Manche Fehler lassen sich in wenigen Stunden beheben, andere benötigen etwas mehr Zeit – und dann gibt es die, die jedem das Wochenende verderben. Cloudbleed gehört in diese letzte Kategorie. Dank einer gemeinsamen Anstrengung von Ingenieuren bei Google und den Leuten von Cloudflare wurden die negativen Auswirkungen der Schwachstelle zwar neutralisiert, aber das Problem ist, dass die vom CDN- und Sicherheitsanbieter unterstützten Websites über Monate hinweg private Daten durchsickern ließen – und niemand weiß, ob jemand mit bösen Absichten mitgehört hat …
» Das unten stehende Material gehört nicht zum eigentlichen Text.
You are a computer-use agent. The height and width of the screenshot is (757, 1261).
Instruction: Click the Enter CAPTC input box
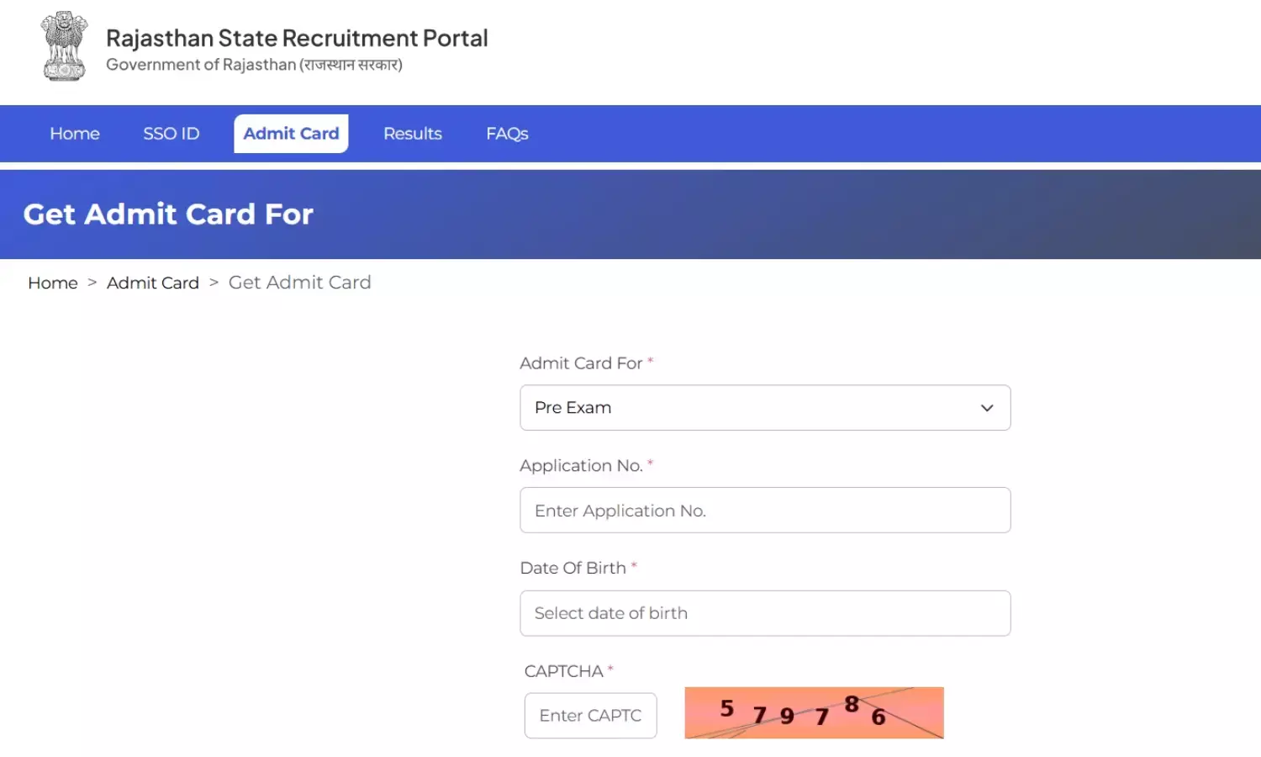click(x=590, y=715)
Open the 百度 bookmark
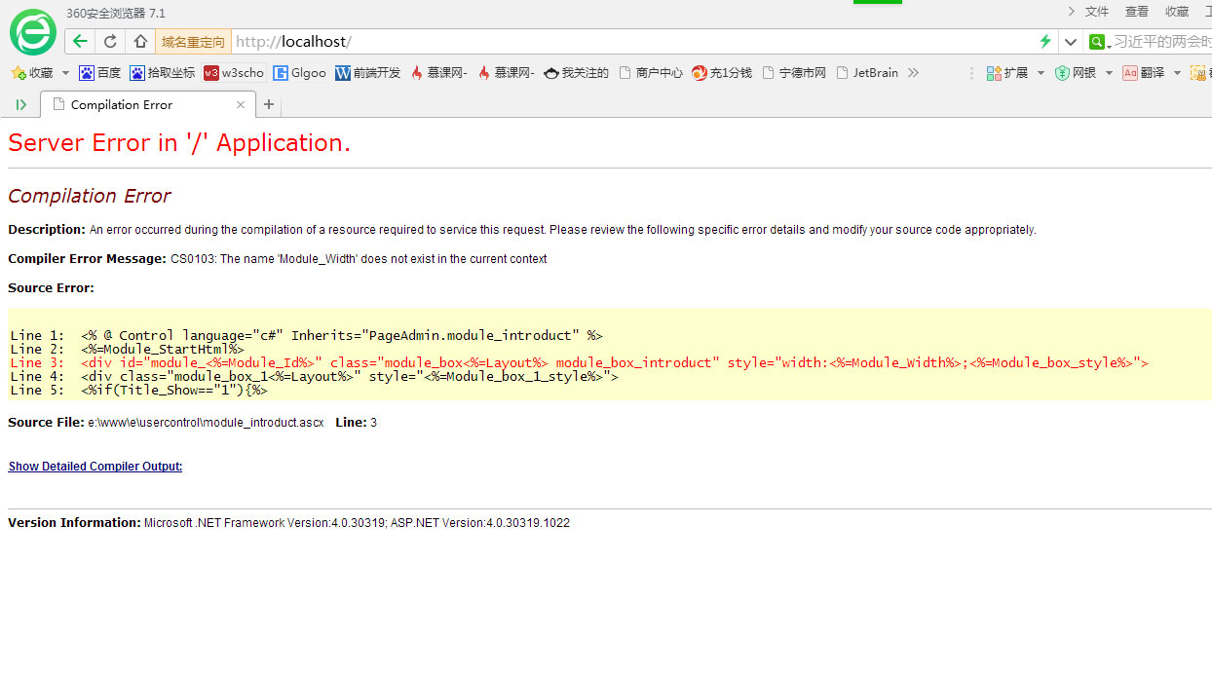This screenshot has height=676, width=1212. point(100,73)
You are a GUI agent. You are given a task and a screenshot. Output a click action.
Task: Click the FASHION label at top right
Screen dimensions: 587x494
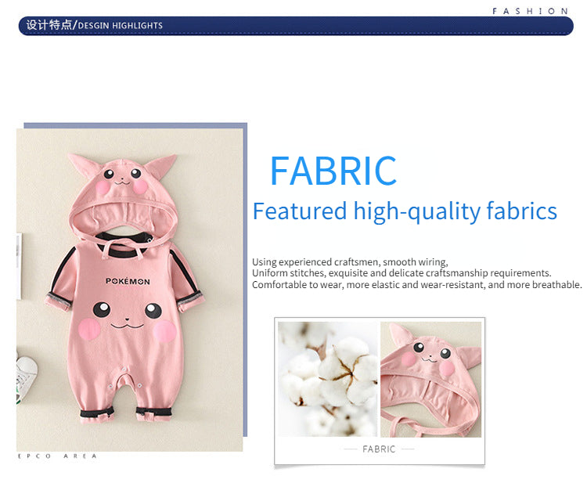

Alles begann mit einem Tweet von Tavis Ormandy vom Project Zero bei Google an das Sicherheitsteam von Cloudflare: „Kontaktieren Sie mich dringend“. Das war am 17. Februar. Freitag. Innerhalb von Stunden stellte Cloudflare fest, dass seine Plattform unter einer der schwerwiegendsten Webschwachstellen der letzten Zeit litt, ähnlich wie Heartbleed. Das Unternehmen brauchte weniger als eine Stunde (44 Minuten, um genau zu sein) für die ersten Gegenmaßnahmen, was an sich bemerkenswert ist. Auch mit dem Wochenende vor der Tür koordinierte Cloudflare Teams in San Francisco und London, um das Problem zu reproduzieren, die Ursache zu finden und den Bug schließlich zu beheben. Die Erklärung an die Öffentlichkeit dauerte etwas länger.
Was ist Cloudbleed?
In einfachen Worten war Cloudbleed ein Pufferüberlauf. Cloudflare hatte sich entschieden, einen neuen HTML-Parser namens cf-html zu verwenden, um den bisherigen Ragel-basierten Parser zu ersetzen. Bei der Anpassung von cf-html und Ragel an die Plattform wurde ein Bug eingeführt (der nicht in den Parsern liegt, sondern in der Implementierung von Cloudflare), durch den die verarbeiteten Informationen auch nach dem Füllen des Puffers woanders hingeschrieben wurden. Und genau das ist der entscheidende Punkt: „woanders“. Die durchgesickerten Daten wirken aus dem Zusammenhang gerissen, Müll sozusagen. Doch Ormandys Analyse enthüllte beunruhigende Elemente: Passwörter, Cookies, Verschlüsselungsschlüssel, HTTPS-Anfragen, private Nachrichten und Hotelbuchungen. Die Bombe schlägt mit dem Detail ein, dass Google und andere Suchmaschinen diese Informationen in ihren Cache-Systemen aufgesogen haben … und dass die erste Leckage aus September des vergangenen Jahres stammt.
Wie betrifft dich das?
Wenn du eine Website oder einen Dienst nutzt, die von Cloudflare geschützt werden, ist es ratsam, dein Passwort zu ändern. Die verfügbaren Daten deuten auf mehr als vier Millionen potenziell betroffene Websites hin, und auf der Liste finden sich Namen wie Patreon, Yelp, OKCupid, BitPay, Uber, 1Password, Zendesk, Medium, Bitdefender, Pastebin, FitBit, Change.org, Feedly, Adafruit … es ist unmöglich, alle aufzuzählen. Die vollständige Liste findest du hier, oder alternativ wird empfohlen, CloudBleedCheck zu verwenden, um betroffene Domains zu überprüfen. Technisch gesehen sind bereits zehn Tage seit Cloudbleed vergangen, aber es sind noch Caches zu löschen.